— Problem —
Look for the word "will" in the records, and copy each line where it appears.

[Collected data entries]
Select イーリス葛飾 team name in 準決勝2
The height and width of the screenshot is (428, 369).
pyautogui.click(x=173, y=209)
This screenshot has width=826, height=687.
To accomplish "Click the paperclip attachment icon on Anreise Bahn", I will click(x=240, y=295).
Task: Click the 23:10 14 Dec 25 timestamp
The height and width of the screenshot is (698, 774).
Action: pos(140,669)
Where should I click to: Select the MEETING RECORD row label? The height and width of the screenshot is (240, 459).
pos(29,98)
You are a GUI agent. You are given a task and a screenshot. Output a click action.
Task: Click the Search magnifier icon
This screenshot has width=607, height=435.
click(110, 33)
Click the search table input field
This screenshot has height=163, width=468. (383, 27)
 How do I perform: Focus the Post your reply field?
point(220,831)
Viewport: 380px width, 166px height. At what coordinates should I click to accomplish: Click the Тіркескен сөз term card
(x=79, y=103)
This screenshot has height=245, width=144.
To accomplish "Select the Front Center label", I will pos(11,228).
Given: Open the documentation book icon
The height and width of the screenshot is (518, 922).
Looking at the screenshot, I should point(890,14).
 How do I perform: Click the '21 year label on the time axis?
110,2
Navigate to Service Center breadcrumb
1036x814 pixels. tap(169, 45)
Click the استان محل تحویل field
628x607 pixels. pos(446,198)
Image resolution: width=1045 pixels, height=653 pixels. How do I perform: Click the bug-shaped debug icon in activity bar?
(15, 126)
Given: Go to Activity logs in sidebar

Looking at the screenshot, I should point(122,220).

— Output —
To accomplish "Click the paperclip attachment icon on Anreise Bahn", I will click(x=240, y=295).
To accomplish "Select the Front Center label", I will pos(11,228).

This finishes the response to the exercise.